The Palmer Lab explores the genetic underpinnings of behaviors related to addiction and other psychiatric disorders and traits. The Palmer Lab uses both humans and model organisms, employing quantitative genetics to understand how genetic variation gives rise to differences in behavior. By identifying genes that influence behavior we hope to obtain fundamental mechanistic insights into the molecular basis of both health and disease. Such insights are critical to identifying new and more effective targets for pharmacologic interventions to improve psychiatric health. Much of the Palmer Lab's work uses genome-wide association studies (GWAS) to identify chromosome regions and ultimately genes within those regions that influence behavioral and other traits.

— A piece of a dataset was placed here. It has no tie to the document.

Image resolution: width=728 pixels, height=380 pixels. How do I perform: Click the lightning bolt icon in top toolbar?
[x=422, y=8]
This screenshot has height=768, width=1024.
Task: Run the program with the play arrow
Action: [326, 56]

Dr. Palmer is the director of the Center for GWAS in Outbred Rats (www.ratgenes.org), which was first funded by the National Institute for Drug Abuse (NIDA) in 2014. That center has helped to develop outbred N/NIH Heterogeneous Stock (HS) rats for GWAS. The center currently supports multiple GWAS projects examining self-administration of drugs including nicotine, alcohol, cocaine, oxycodone, and heroin. In addition to drug self-administration, other projects examine behaviors relevant to addiction, including delay discounting, sustained attention, reward processing, social behaviors, anxiety, and exploratory behaviors. Collectively, these projects have phenotyped and genotyped approximately 20,000 HS rats. In addition to behavioral traits, the center has also supported studies of physiological traits including body size and weight, physical properties of bone, muscle weight, intraocular pressure, renal agenesis, microbiome, and cecal metabolome. In an effort to link chromosomal regions identified by GWAS to specific genes, the center has examined molecular phenotypes, particularly gene expression as measured by RNA sequencing (RNA-seq). We have used RNA-seq data from more than 2,000 HS rats to identify the genetic control of gene expression, often called expression QTLs (eQTLs) in the brain and other tissues; these data are publicly available at www.RatGTEx.org. Finally, Dr. Palmer has several projects that seek to translate findings between model organisms and humans using a variety of emerging techniques.
Another major focus of the Palmer Lab are human GWAS and related approaches. Most of this work uses large population-based cohorts, including ongoing collaborative work with 23andMe, as well as UK Biobank and other cohorts. One focus has been on the problematic consequences of alcohol use, as measured by the Alcohol Use Disorders Identification Test (AUDIT), which is a 10-item survey that has been widely deployed in various populations. Dr. Palmer has also studied impulsivity-related traits including delay discounting, UPPS-P, and BIS as well as related work with the Externalizing Consortium (www.externalizing.org). Other traits examined in humans include loneliness, cannabinoid and caffeine consumption. More recent work has examined opioid use, including ‘using prescription opioid not as prescribed,’ and the subjective effects of opioids.
The Palmer Lab has pursued several genes that have been identified in humans and model organisms. Genes of particular interest to the lab include casein kinase 1 epsilon (Csnk1e), CUB and Sushi multiple domains 1 (Csmd1), cadherin 13 (Cdh13), transcription factor 7 like 2 (Tcf7l2), calcium voltage-gated channel subunit alpha1 C (Cacna1c), glyoxalase 1 (Glo1), and cell adhesion molecule 2 (Cadm2). Recent publications are listed in Dr. Palmer’s CV, and can also be found by searching PubMed.
Our laboratory includes various types of trainees including undergraduates, graduate students, and postdoctoral fellows. Research projects may incorporate both wet and dry lab research and include individuals with behavioral neuroscience, molecular genetics, statistical genetics and computational backgrounds. More information for those interested in joining the lab is available here.
Dr. Palmer is part of the Training Faculty for the following training grants (also listed in his CV):
- Fellowship in Biopsychiatry and Neuroscience (UC San Diego)
The fellowship is a 2-year program that is aimed at training physicians, psychologists, and PhD scientists in conducting research towards the understanding of the biological underpinnings of mental disorders. - National Institute on Alcohol Abuse and Alcoholism (NIAAA)
T32 Alcohol Research Training Grant (San Diego State University Research Foundation and UC San Diego)
This grant is funded by the NIAAA within the National Institutes of Health (NIH) and was created to prepare pre- and postdoctoral trainees for careers in academic settings with encouraged specialization in alcohol research. - Genetics Training Program (UC San Diego)
This program is designed for predoctoral (PhD) students in any life or health sciences graduate program at UC San Diego who have already completed their first year of study.
Dr. Palmer is part of the Program Faculty for the UC San Diego Department of Psychiatry Research Residency Track (RRT). This program, funded by an NIMH R25 Award through June 2028, trains future leaders in neuropsychiatric research and Academic Psychiatry.